▶ WHAT YOU WILL DO:
In the records below, find the line with "Wrongful Termination (102, 1346)" and the line with "Prev Post (66, 528)"; return exactly those lines and every line between them.

▶ AVAILABLE RECORDS:
——
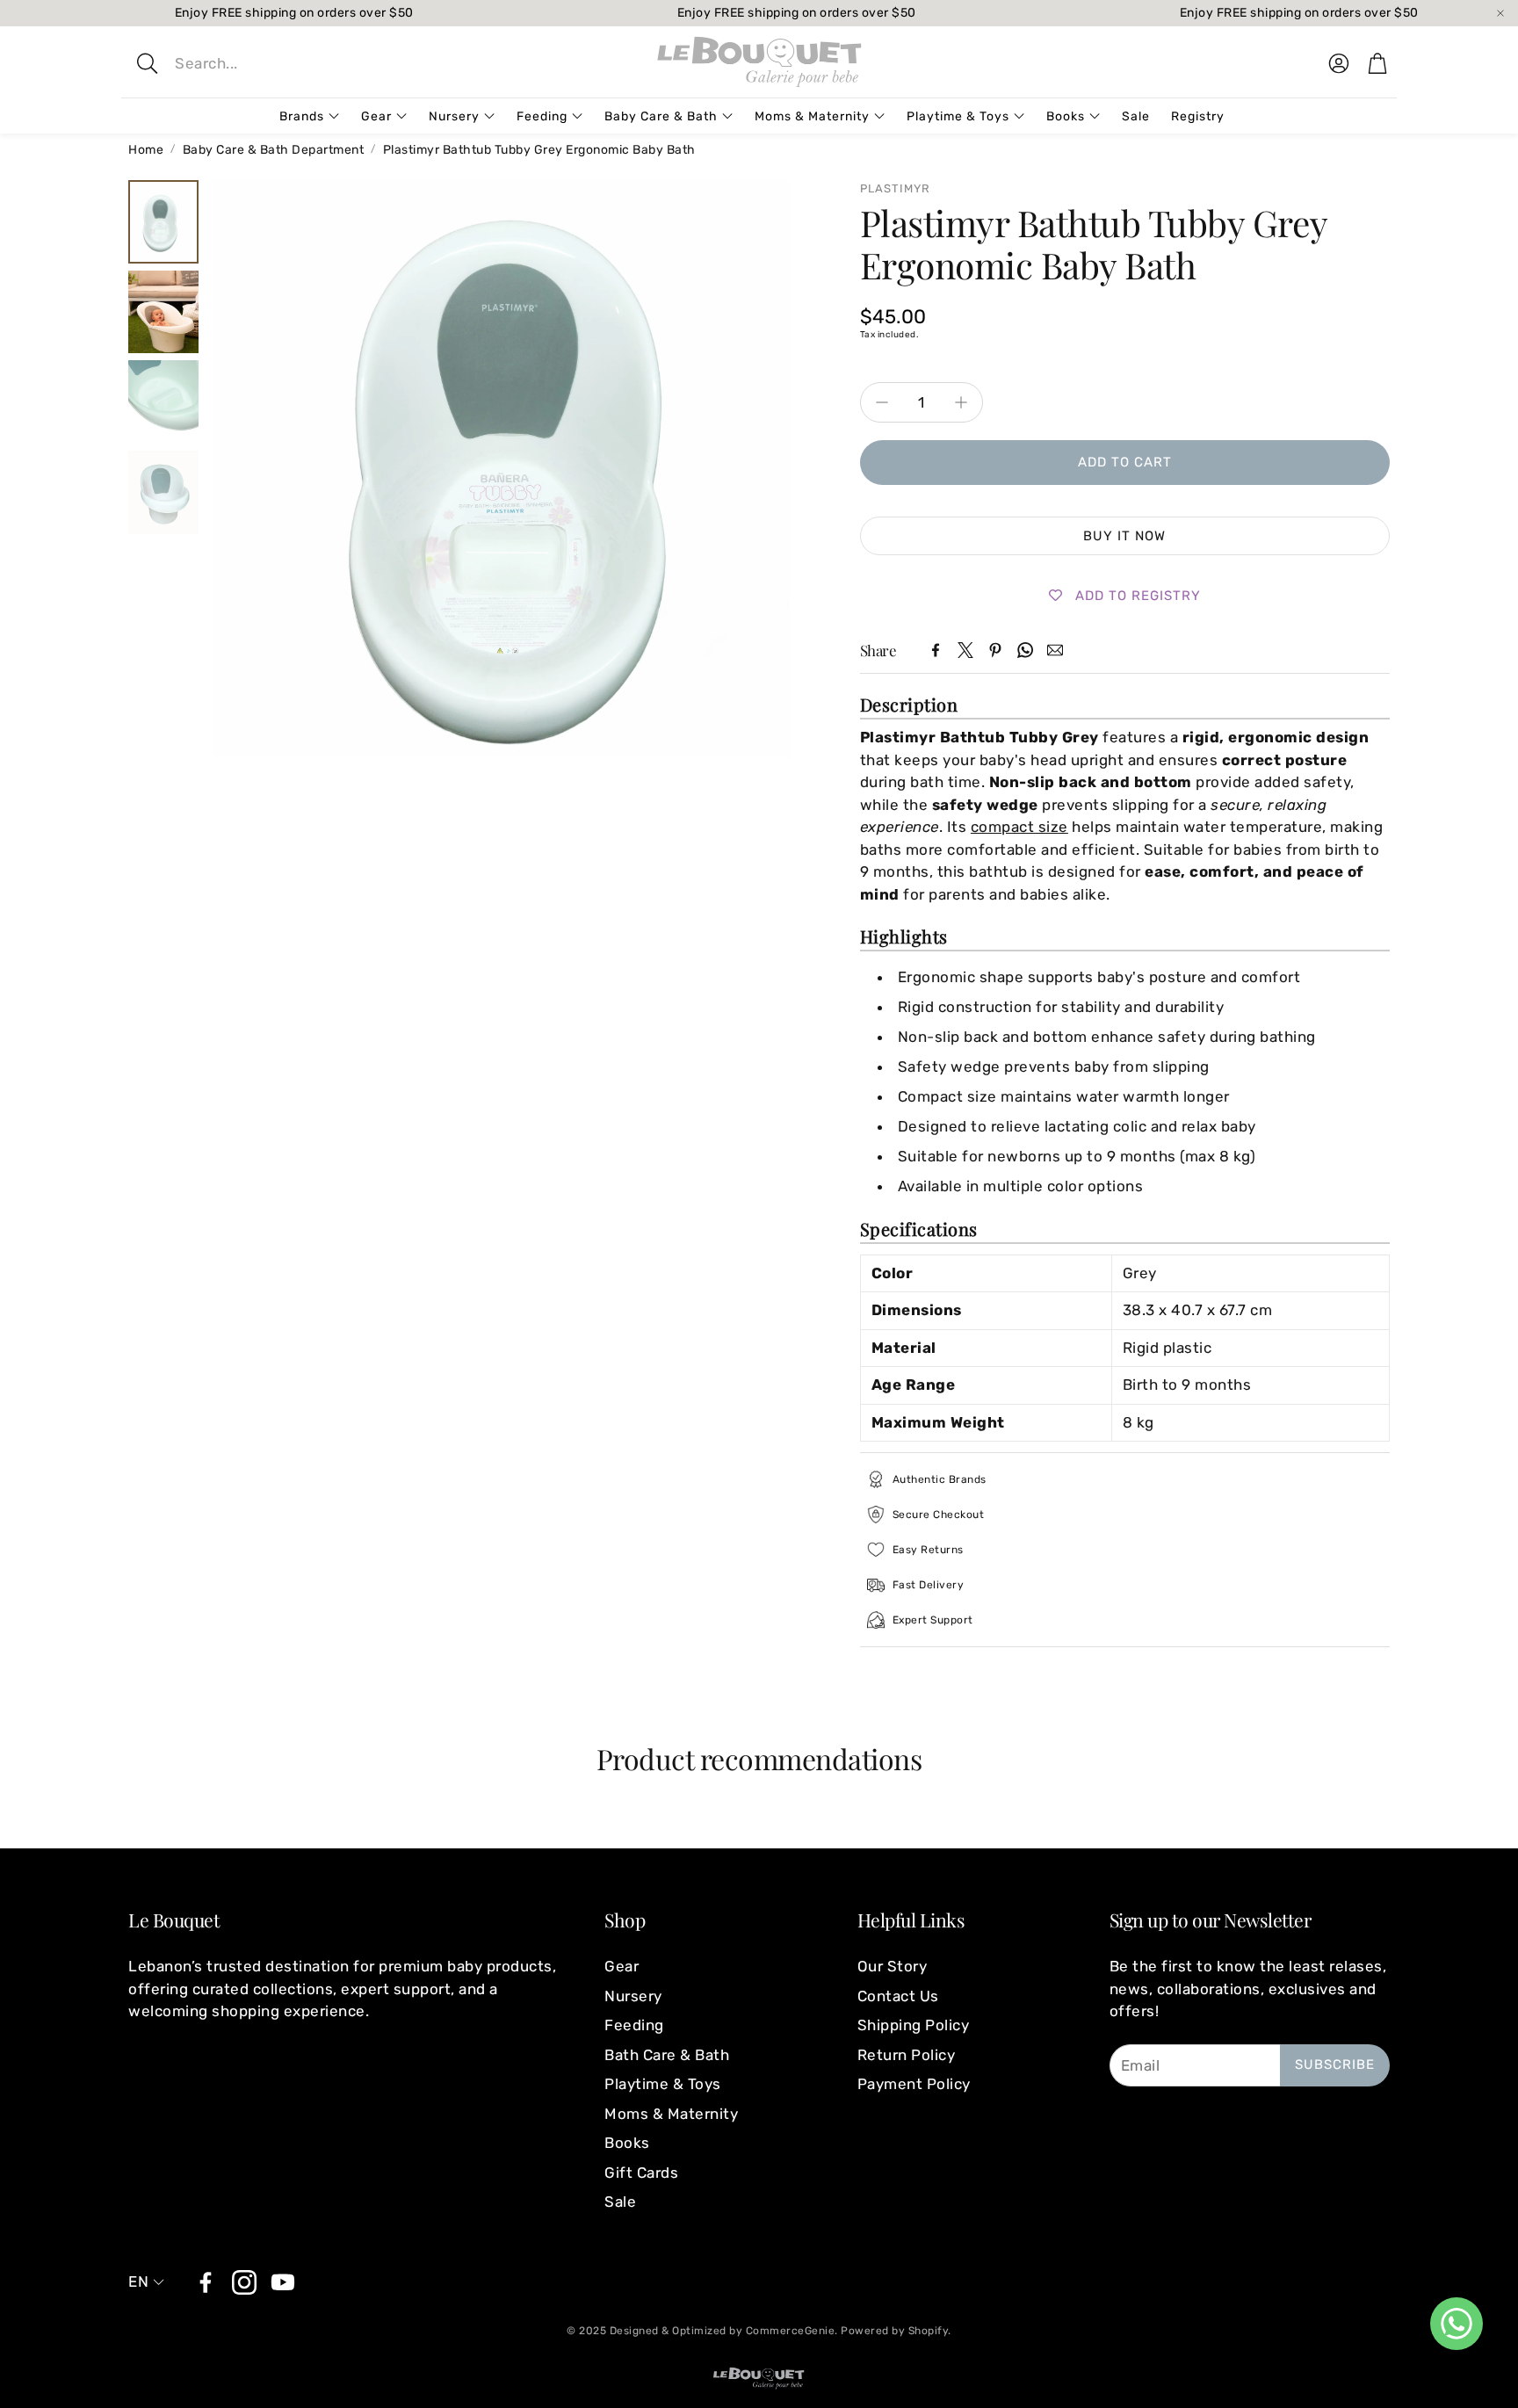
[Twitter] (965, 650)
——
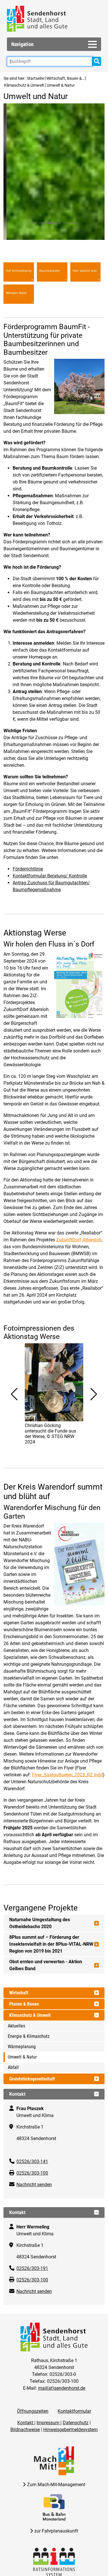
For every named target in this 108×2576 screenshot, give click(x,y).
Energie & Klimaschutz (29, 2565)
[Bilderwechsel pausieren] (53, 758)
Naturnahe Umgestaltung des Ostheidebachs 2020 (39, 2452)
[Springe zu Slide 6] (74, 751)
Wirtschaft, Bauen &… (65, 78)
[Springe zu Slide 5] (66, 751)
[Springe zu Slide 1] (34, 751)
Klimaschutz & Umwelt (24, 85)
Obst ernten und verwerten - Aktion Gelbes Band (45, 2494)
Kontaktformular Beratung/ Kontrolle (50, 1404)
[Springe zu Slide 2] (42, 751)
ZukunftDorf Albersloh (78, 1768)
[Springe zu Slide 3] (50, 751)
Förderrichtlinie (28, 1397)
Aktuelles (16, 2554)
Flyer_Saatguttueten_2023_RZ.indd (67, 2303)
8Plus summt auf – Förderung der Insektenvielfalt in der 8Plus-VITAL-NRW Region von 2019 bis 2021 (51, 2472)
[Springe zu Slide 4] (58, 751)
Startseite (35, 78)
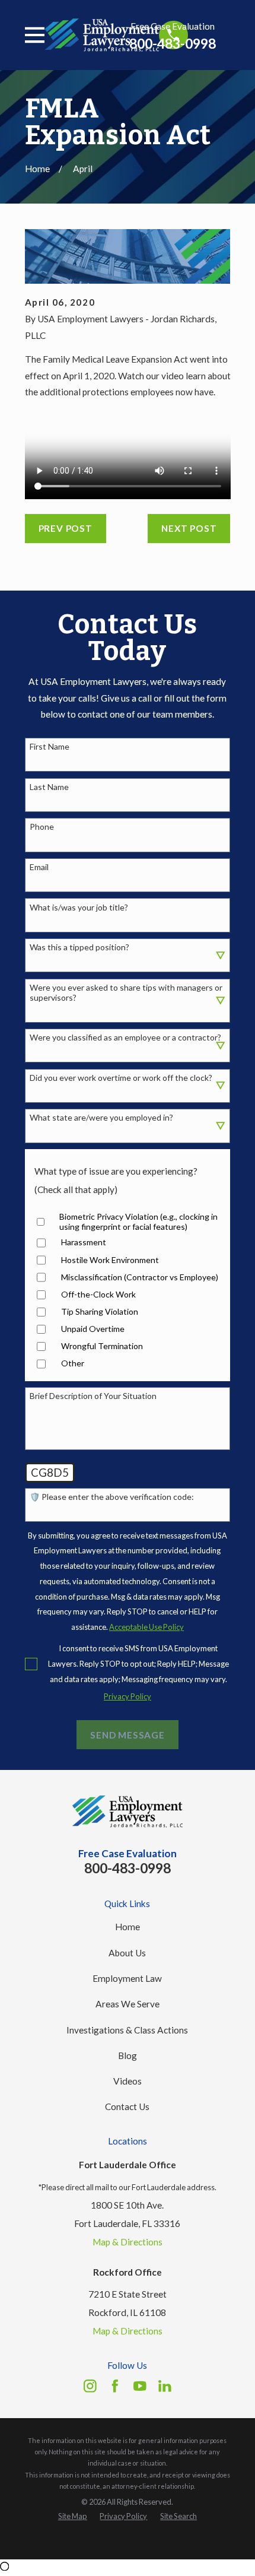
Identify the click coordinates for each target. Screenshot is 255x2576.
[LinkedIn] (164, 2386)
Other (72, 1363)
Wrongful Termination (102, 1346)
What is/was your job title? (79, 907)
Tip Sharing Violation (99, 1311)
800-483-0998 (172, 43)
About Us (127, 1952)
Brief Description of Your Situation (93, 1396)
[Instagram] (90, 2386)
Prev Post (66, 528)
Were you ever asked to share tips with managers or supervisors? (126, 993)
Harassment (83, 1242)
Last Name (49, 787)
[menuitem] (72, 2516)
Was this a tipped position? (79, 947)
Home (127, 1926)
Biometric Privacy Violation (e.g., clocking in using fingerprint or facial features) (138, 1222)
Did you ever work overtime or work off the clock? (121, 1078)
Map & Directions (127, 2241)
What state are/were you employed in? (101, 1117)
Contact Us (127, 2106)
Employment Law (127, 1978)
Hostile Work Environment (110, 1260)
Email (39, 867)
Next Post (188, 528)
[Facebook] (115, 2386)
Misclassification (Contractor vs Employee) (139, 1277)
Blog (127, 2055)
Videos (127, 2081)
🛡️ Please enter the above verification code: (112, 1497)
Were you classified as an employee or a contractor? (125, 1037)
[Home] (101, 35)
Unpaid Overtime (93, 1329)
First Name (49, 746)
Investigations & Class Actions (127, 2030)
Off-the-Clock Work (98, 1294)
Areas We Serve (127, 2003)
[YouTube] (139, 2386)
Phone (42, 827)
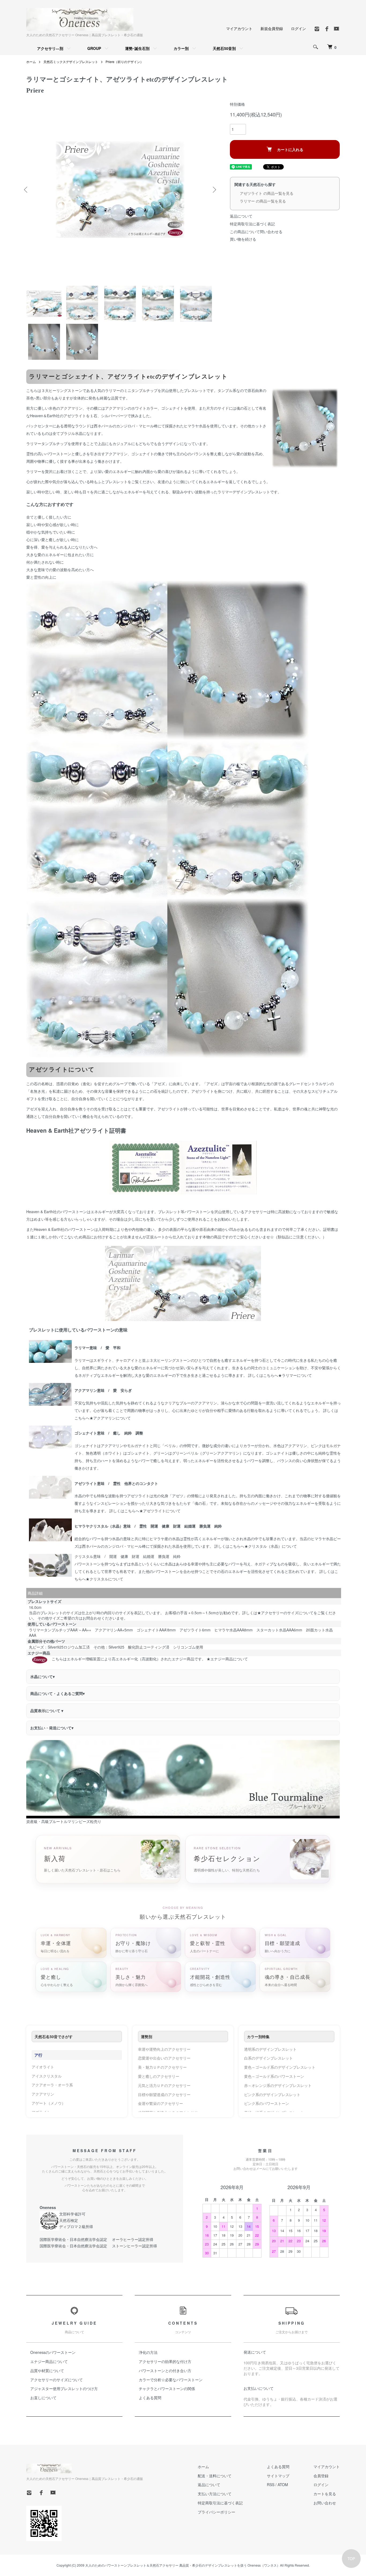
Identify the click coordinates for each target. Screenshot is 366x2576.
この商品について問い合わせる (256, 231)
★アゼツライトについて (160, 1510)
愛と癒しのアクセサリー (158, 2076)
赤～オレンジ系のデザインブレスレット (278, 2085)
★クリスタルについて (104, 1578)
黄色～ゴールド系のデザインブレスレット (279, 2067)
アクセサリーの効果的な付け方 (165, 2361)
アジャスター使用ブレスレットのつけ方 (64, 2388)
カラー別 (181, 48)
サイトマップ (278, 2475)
——
▶ TASK ANSWER:
Wrongful Termination (102, 1346)
What is/was your job title? (79, 907)
Tip Sharing Violation (99, 1311)
800-483-0998 (172, 43)
About Us (127, 1952)
Brief Description of Your Situation (93, 1396)
[Instagram] (90, 2386)
Prev Post (66, 528)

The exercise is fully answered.